Emotional AI has filled the escape clause for chatbots of “lack of emotions for more depth to the conversation” as until now they focussed essentially on the words. The future of chatbots with Emotions is genuinely necessary to become irreplaceable bits of customer experience.
Like chatbots wit AI, speech-recognition technology has experienced some issues that make it less than perfect. For example, it might misunderstand words, have trouble deciphering slang words and not work well for people with strong accents.
However, many people find it works faster than typing especially after they train the technology and decide it’s worth dealing with the negatives.
So how far we came in developing Chatbot with Emotions and Speech Recognition?
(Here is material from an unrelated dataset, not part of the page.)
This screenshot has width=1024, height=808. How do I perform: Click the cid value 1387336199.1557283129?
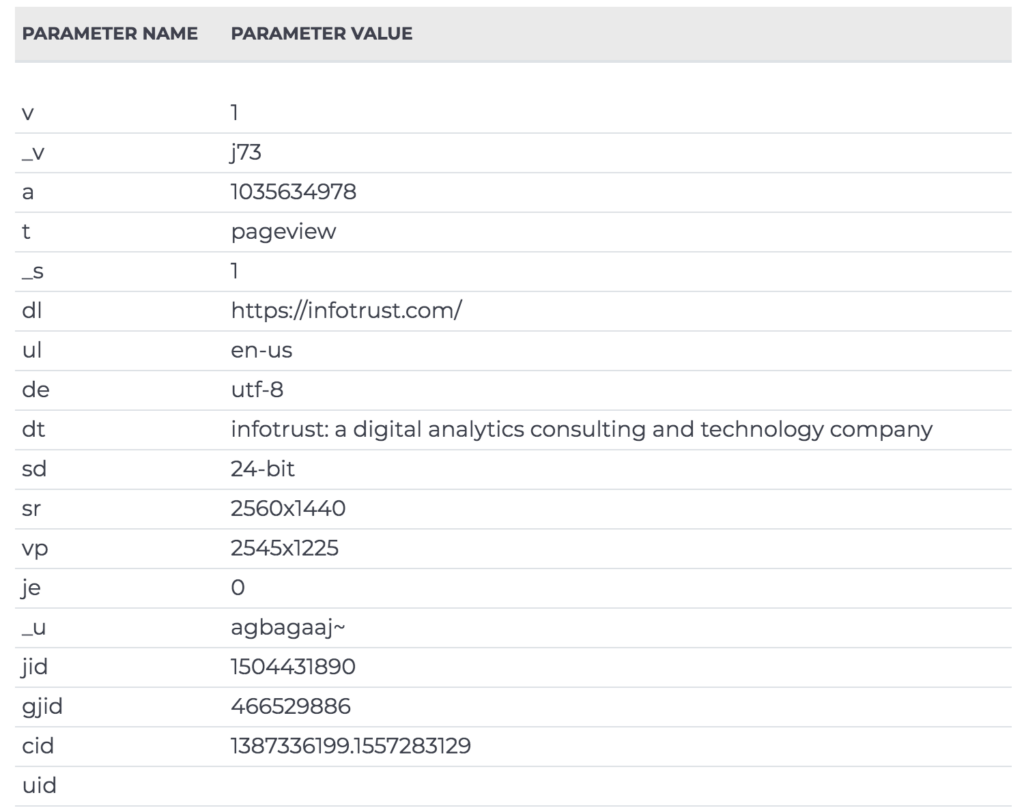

Humans know they’re chatting with the bots that lack emotional intelligence. However, a research team at Tsinghua University in China made a chatbot that recognizes emotions and gives appropriate responses.
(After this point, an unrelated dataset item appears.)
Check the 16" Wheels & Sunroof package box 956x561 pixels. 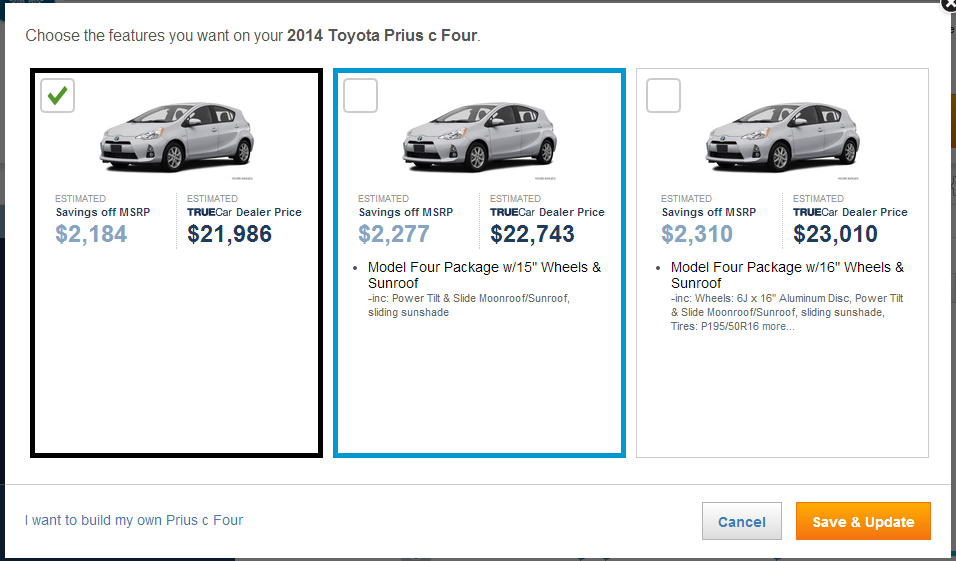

The researchers relied on a dataset of 23,000 phrases found on a Chinese blogging platform, then tagged each one with an emotional charge. The result was used for a deep learning algorithm that classifies sentences according to the emotions displayed within.
Researchers believe they’re the only group currently working on the future of chatbots with Emotions. However, it’s easy to see why it could be so valuable as chatbots increasingly become part of the public landscape.
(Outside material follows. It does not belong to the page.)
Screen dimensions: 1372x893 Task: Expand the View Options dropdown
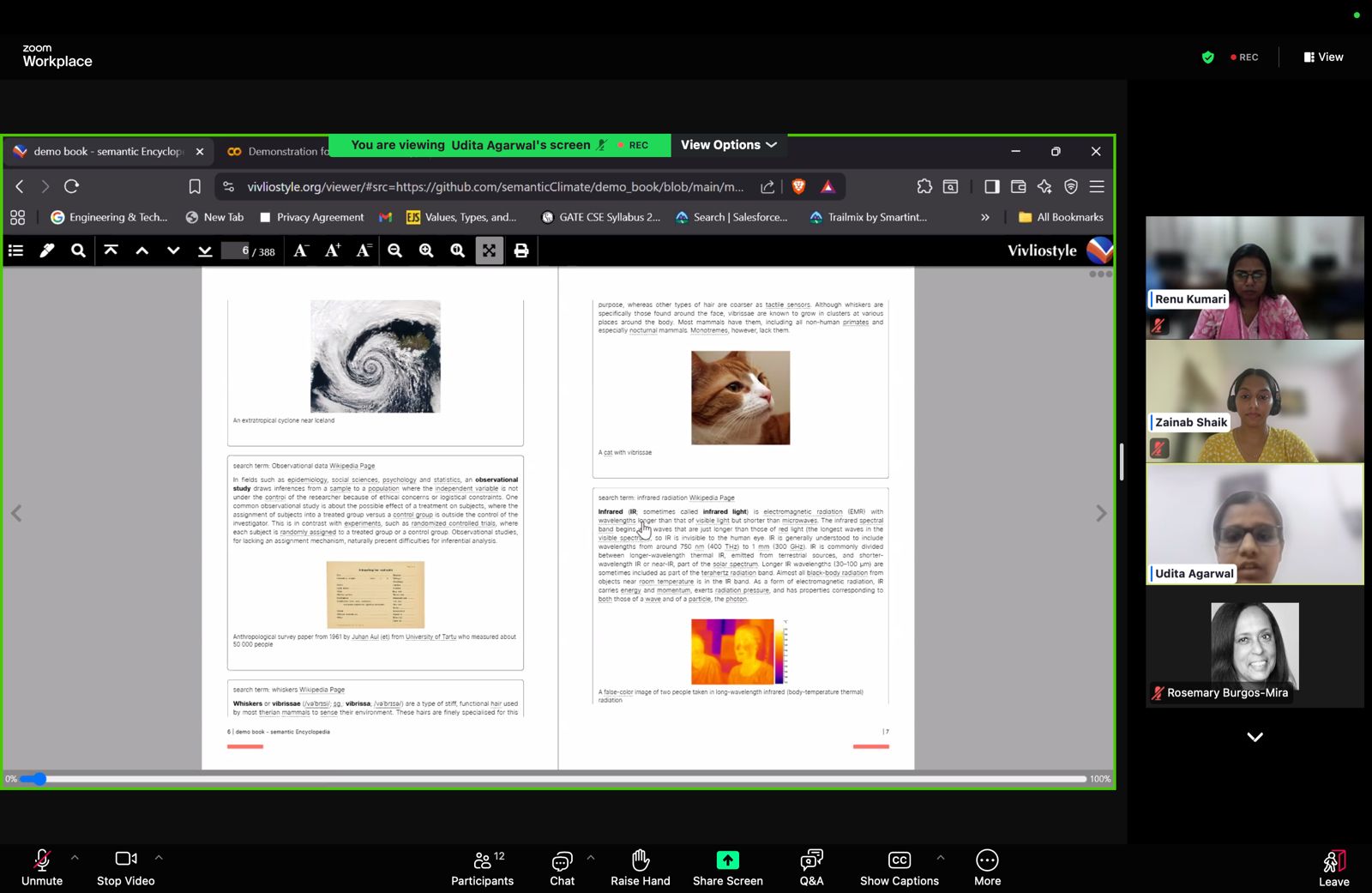pyautogui.click(x=729, y=145)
However, right now chatbots are not emotional beings and are not trained to answer the emotional needs of humans. But given that they are driving customer service departments, customers expect them to have a twitch of human touch.
Since then, Amazon has come up with a challenge called the “Alexa Prize.”
As per the challenge developers need to create a bot using Alexa. That could talk to a human for 20 minutes without messing up. In return, developers win $1.5 million prizes, plus other grants and awards.
Did you know?
Babies from about 6 months old can fake laughter and tears? They do when being excluded or ignored. Babies know that shared emotions are useful to connect with people. Babies think that our friends are those who share our laughter and our tears.
If sentiment analysis can get to the point where it can consistently and accurately analyze emotions, Chatbot with Emotions could respond in an appropriate manner to your emotion, even though it didn’t feel anything itself. It could mimic the outcome, even if it wasn’t actually able to mimic the processes. It could try to create that connection with us on an emotional level.
Shared emotions have another purpose too, they create empathy. It doesn’t feel very good to see someone sad or hurt, and that stops us from wanting to be the cause of that. There are those of course who recognize what others feel but don’t share it. Generally known as psychopaths. If we had a chatbot that could recognize what you felt but didn’t feel it itself, would we simply be creating a psychopathic chatbot?
Long story short:
The biggest AI challenge that chatbot developers will face is, how to humanize bots so that they could hold real, emotional and speech recognition conversations with customers.